Business English emails tend to keep sentences concise and direct, with the point coming early. Your first language might encourage you to construct a long introductory phrase, followed by the request. But in English, it can take some time to get to the point of what you’re asking. “Regarding the question we spoke about yesterday as well as the file which your group sent me, I am wondering if I could ask that you check it” is rather awkward. “Could you check the document we spoke about yesterday?” is clearer.
Another problem with direct translations of phrases is tone. Something you might think of as polite in your first language could seem rude, overly formal, or too blunt in English. “You must confirm the deadline” is something that may be fine when directly translated into English, but it could seem like you’re pressing the other party in English. “Could you please confirm the deadline?” or “Would you please be so kind as to confirm the deadline?” keeps the request, but is softer.

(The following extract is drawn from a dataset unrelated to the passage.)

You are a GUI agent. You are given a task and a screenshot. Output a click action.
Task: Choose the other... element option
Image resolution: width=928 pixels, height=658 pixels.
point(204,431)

One technique to test the tone of your email is to write two versions of your message. Draft a first draft of the message you want to send as you might speak it, even if you think it has been direct translated. Then write another version, the way you’d draft an email at work that begins with a salutation, contains only one request, and provides only one detail. For example, “Please give me your reply about the meeting” becomes, “Could you please tell me if the meeting time works for you? Thank you.” This allows you to see what parts of the message have a business style to them versus a normal English style.
Another common problem is that direct translation of short phrases can be confusing because you rely on your vocabulary, not word order. You know how to use the verbs schedule, attach, reply, forward, request, confirm and other business words, but it doesn’t always sound right because the sentence structure still follows your first language. This is why learning short English email phrases will help. Instead of creating all your sentences from scratch, use a small bank of templates that you can reuse in many of your business emails. A few examples: “Could you please confirm,” “I’m checking in on,” “Please see attached,” “Can you please review?” These short phrases will help your sentences carry meaning and a polite tone.

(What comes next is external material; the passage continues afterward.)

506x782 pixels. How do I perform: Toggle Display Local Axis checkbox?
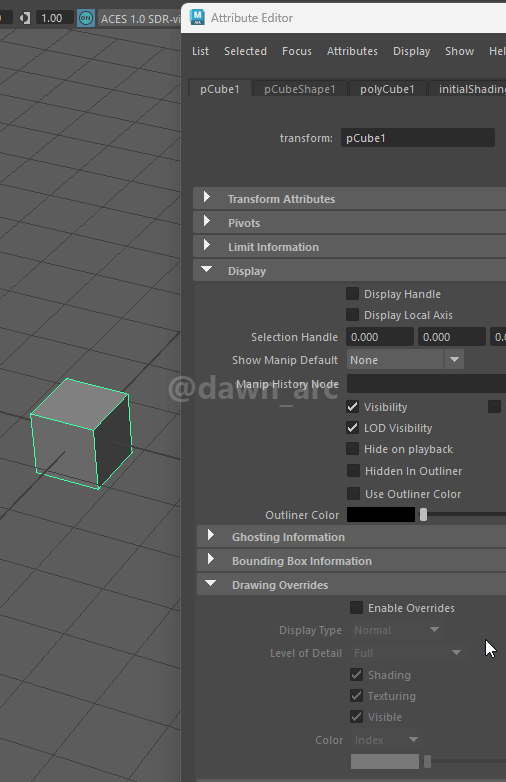pos(352,315)
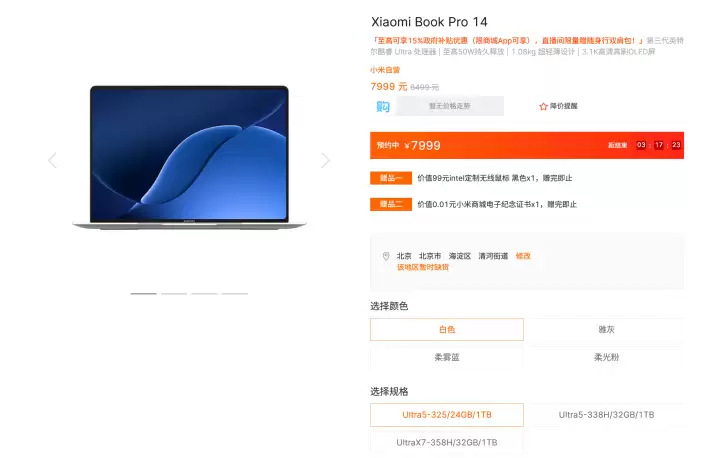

You may also find that your direct translation of a sentence is too long. Many workplace emails become clearer when one long sentence becomes two shorter ones. “I just want to write to you asking if you got the document I emailed you yesterday, and whether or not I can have you respond before tomorrow’s meeting” can be two sentences: “I’m writing to follow up on the document I emailed you yesterday. Could you let me know whether you could reply before tomorrow’s meeting?” The second version has a clearer follow-up and a cleaner request.
If one thing sounds off about your email, identify that sentence and then determine if you have been clear in your request, used the right level of politeness, or if it was too complex. If so, replace that sentence with one of the short English email templates rather than trying to re-translate it. If you use these phrases enough, soon your emails will no longer read as direct translations, but as clear messages with a sense of urgency and a timeline and a request for action.